E-rate modernization is “at the top of my agenda,” FCC Chairman Tom Wheeler told the Digital Learning Day conference at the Library of Congress Wednesday. “During my tenure as chairman of the FCC there will be no bigger and more significant issue than making sure our schools and libraries are connected to high-speed broadband networks.” A public notice due out in the coming weeks will seek comment on “how to appropriately phase out legacy services, including low-bandwidth connections, and reprioritize on broadband,” Wheeler said. “My goal is to have this process completed before students return to classrooms in the fall.” One former agency chairman called Wheeler’s speech the “most important” chairman’s speech about schools and libraries ever delivered.
As Congress considers updating communications law, some want extreme changes. Comments on the committee’s first Communications Act update white paper were due Friday. Several commenters posted or shared their comments with us, and the House Commerce Committee posted them Wednesday at the #CommActUpdate section of its website (http://1.usa.gov/1lBg6gN). House Republicans have said they want to update the Communications Act over the next two years.
Comments are due Feb. 19 on a USTelecom petition for waiver of the FCC’s rules on “non-exogenous cost data filing requirements” for the short-form tariff review plan, a public notice said Tuesday (http://bit.ly/1boedKs). USTelecom asks that all price cap LECs receive a waiver from the requirement that they submit PC-1 and IND-1 forms. They also seek a deadline extension. Reply comments in WC docket 14-18 are due March 3.
The telecom market isn’t “uniformly competitive, due to the industry’s history of government-sanctioned monopolies,” Sprint warned the House in comments on overhauling the Communications Act. “While there is remarkable diversity in terms of service providers, network architectures, and customer markets, there remain key choke points that impact the operation of the entire ecosystem.” Sprint insisted any rewrite of the Communications Act “preserve and promote interconnection rights and obligations” and maintain access to “critical competitive inputs” and “carefully tailored regulatory oversight and safeguards.” It pointed to a “handful” of companies that still control the bulk of the market. Comments were due to the House Commerce Committee Friday (CD Feb 3 p8).

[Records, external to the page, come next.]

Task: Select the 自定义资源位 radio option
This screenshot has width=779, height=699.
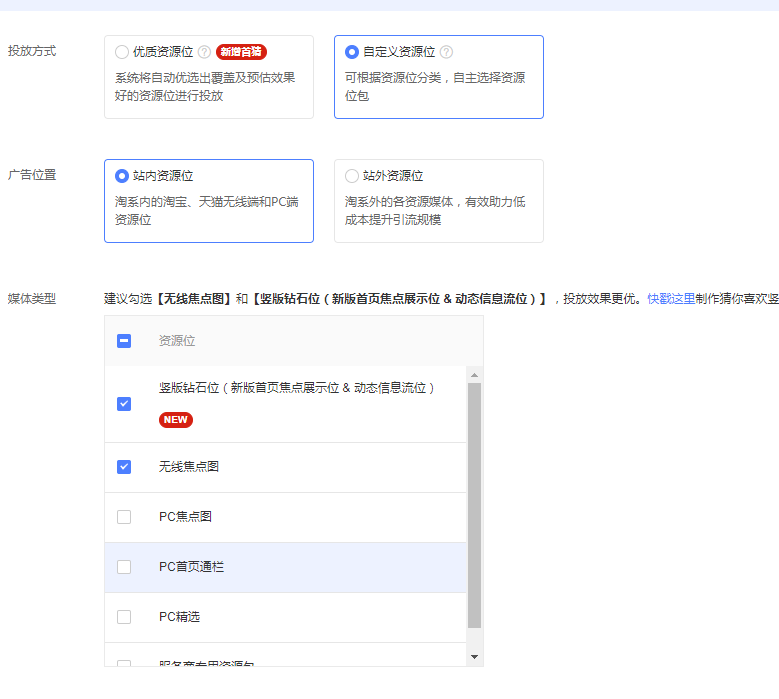Action: coord(352,52)

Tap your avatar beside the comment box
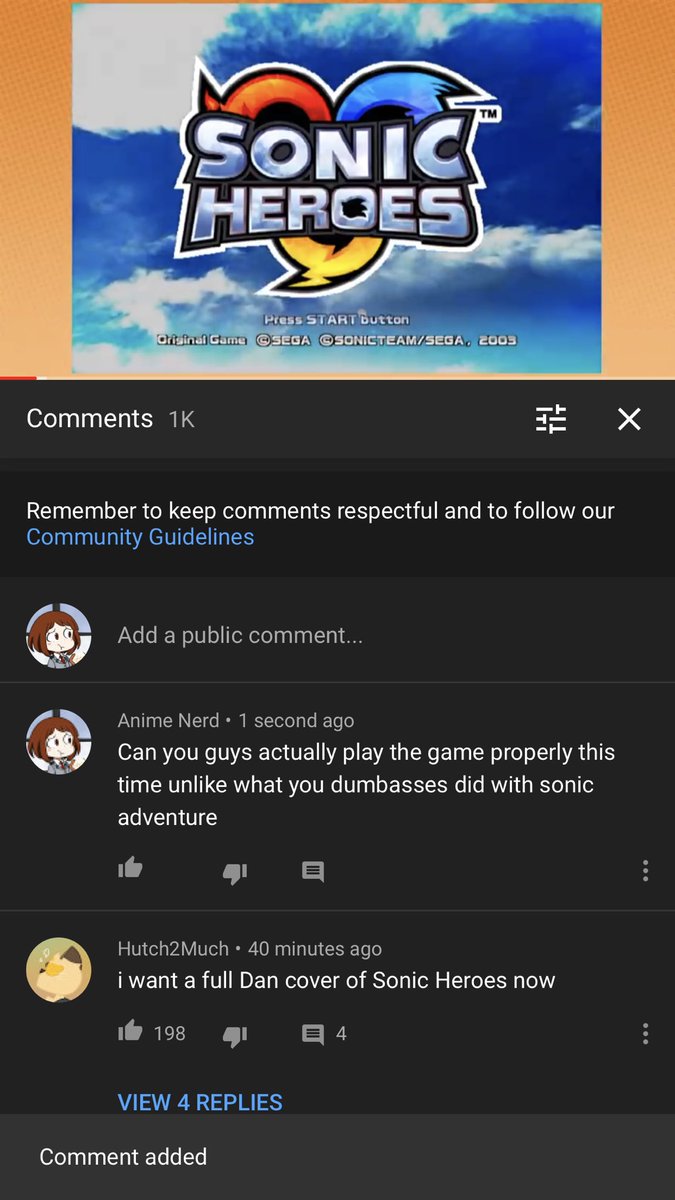(x=59, y=635)
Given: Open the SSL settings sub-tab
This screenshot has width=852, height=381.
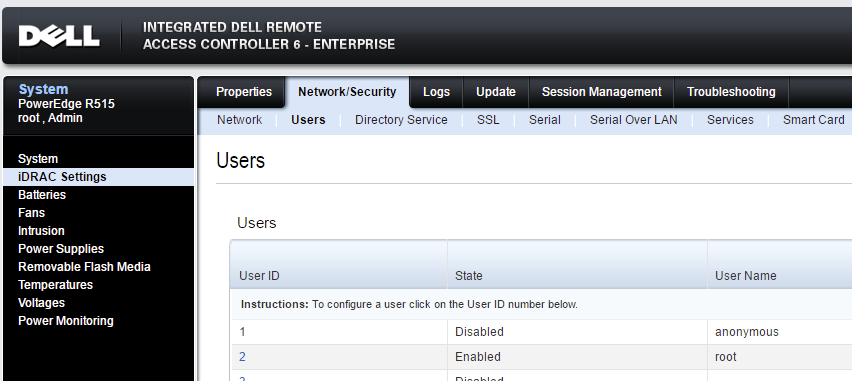Looking at the screenshot, I should tap(488, 120).
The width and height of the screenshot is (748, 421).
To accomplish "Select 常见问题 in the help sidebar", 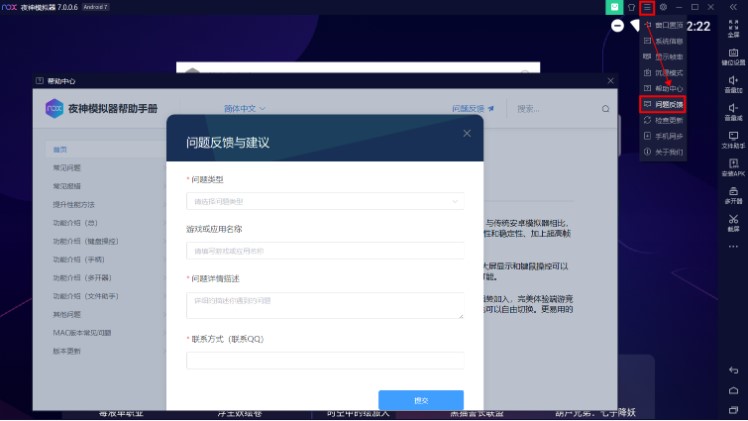I will pyautogui.click(x=68, y=168).
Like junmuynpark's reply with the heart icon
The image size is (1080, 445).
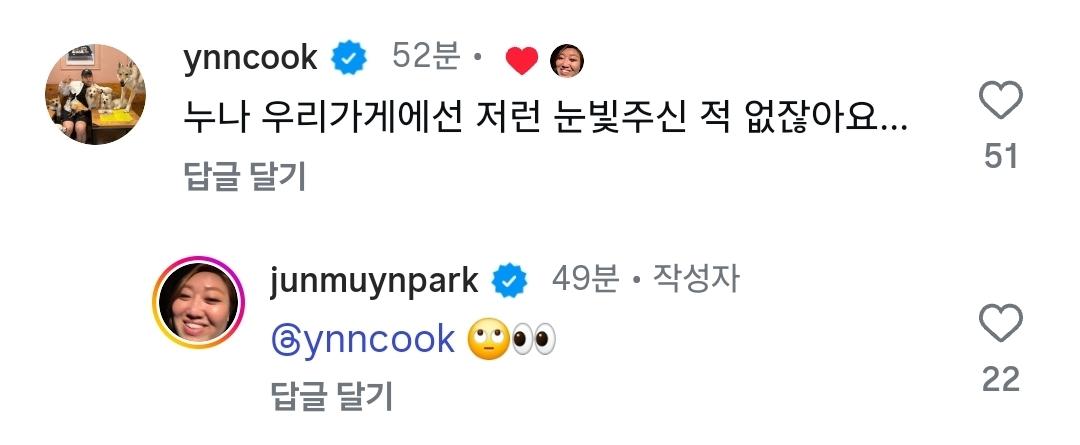1000,324
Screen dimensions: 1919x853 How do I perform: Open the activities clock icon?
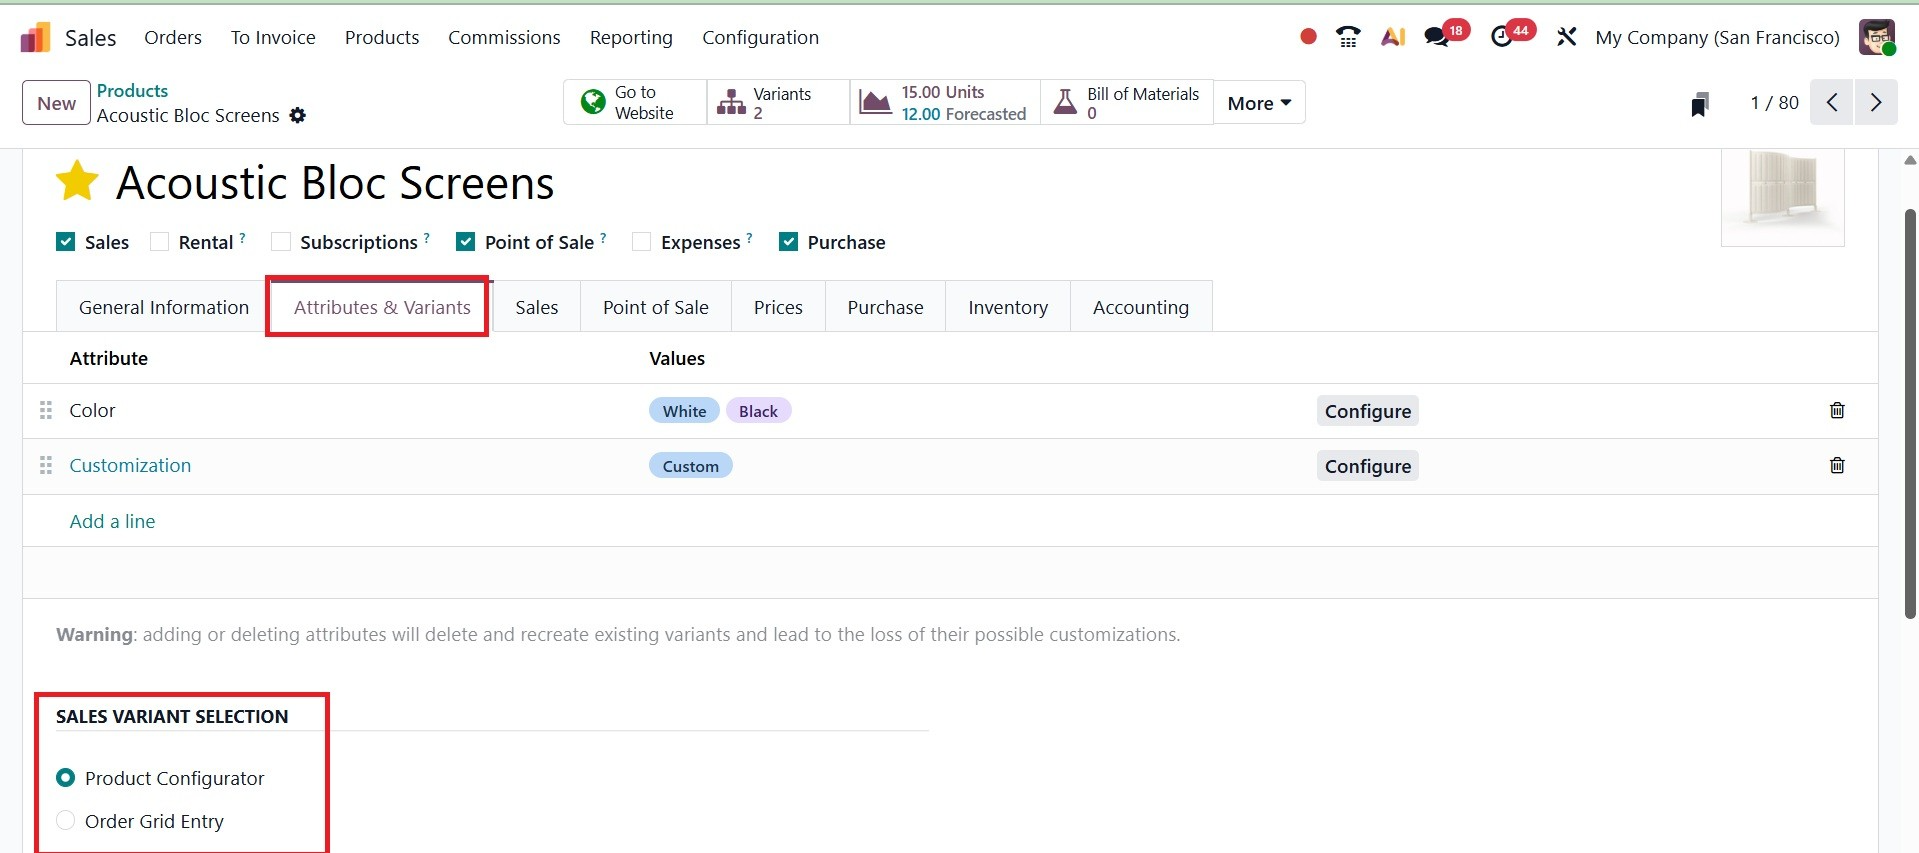click(x=1501, y=38)
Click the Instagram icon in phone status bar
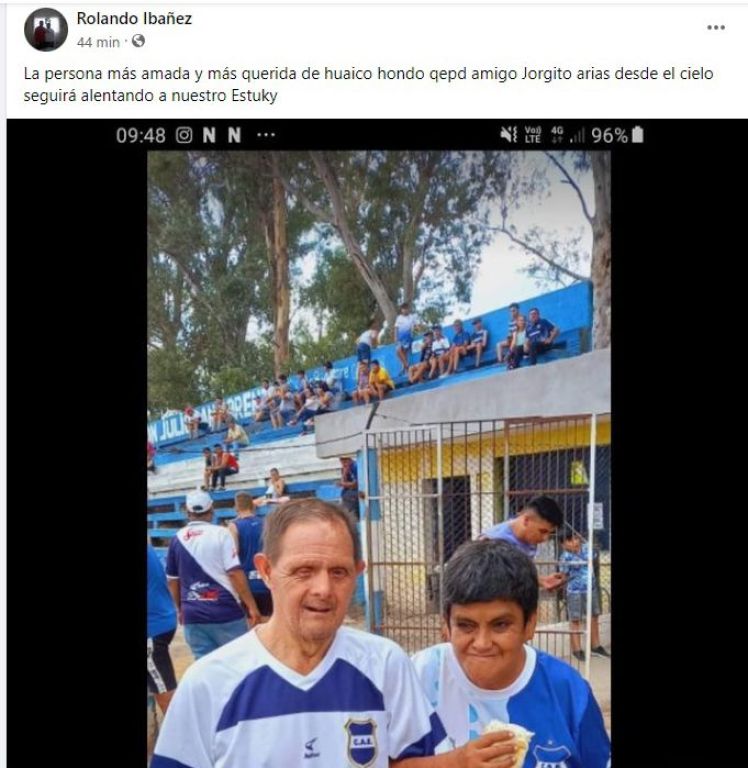The height and width of the screenshot is (768, 748). point(184,135)
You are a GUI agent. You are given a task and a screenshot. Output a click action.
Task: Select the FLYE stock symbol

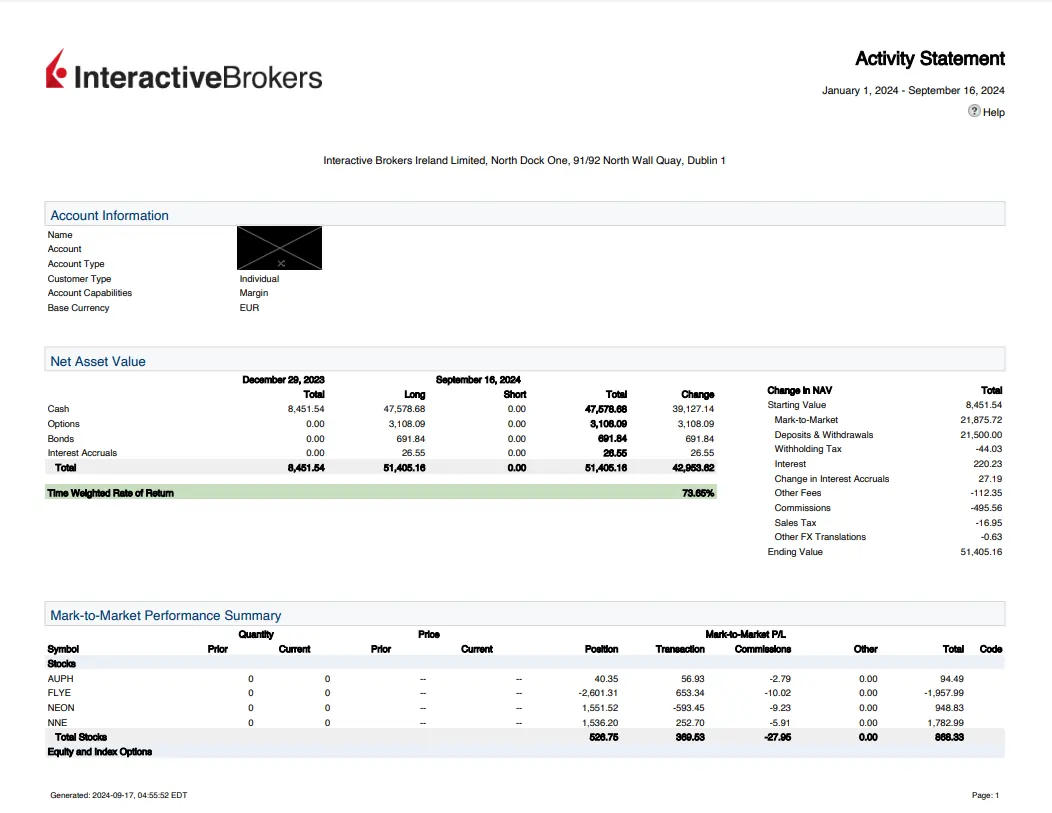pyautogui.click(x=59, y=693)
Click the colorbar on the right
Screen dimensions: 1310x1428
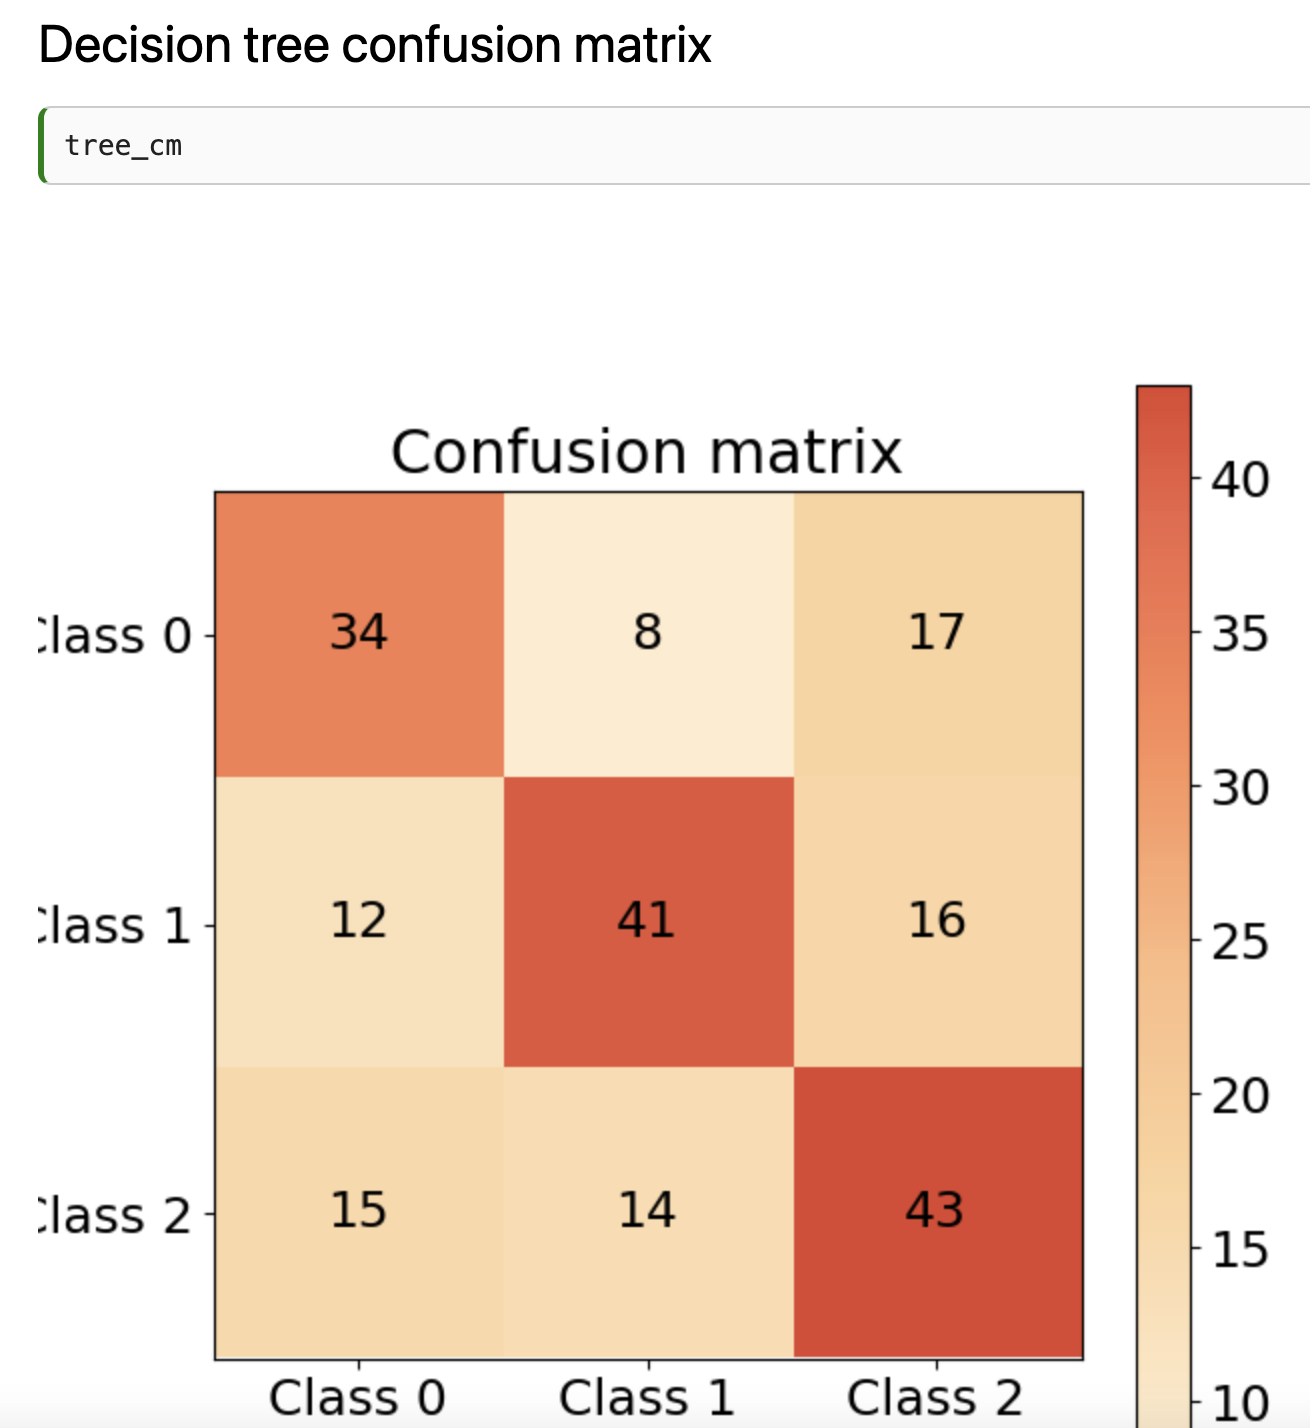pyautogui.click(x=1162, y=900)
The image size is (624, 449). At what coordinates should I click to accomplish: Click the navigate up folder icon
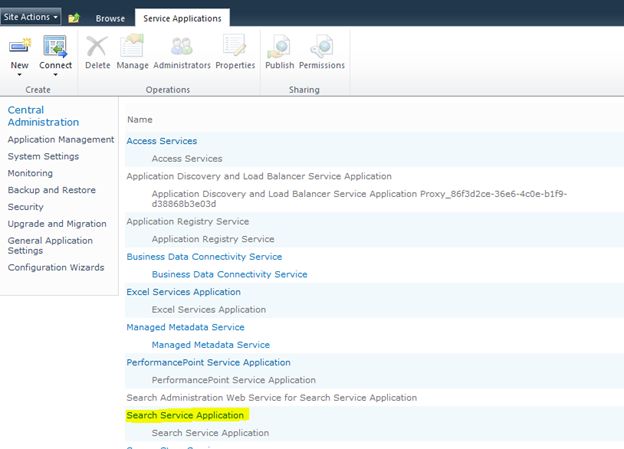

Video interests reign, as industry has spent tens of millions of dollars lobbying Capitol Hill on key communications issues, Q4 lobbying disclosure reports showed this week. Spending was often significantly up from the same period last year, particularly for stakeholders with video interests, but not always. Many disclosure reports highlighted pending priorities before Congress, such as the reauthorization of the Satellite Television Extension and Localism Act (STELA), which expires at the end of 2014 and is the source of much debate -- such as whether the reauthorization should address updates to retransmission consent law. Lobbying is widely expected to spike in 2014 as the House takes on an overhaul of the Communications Act.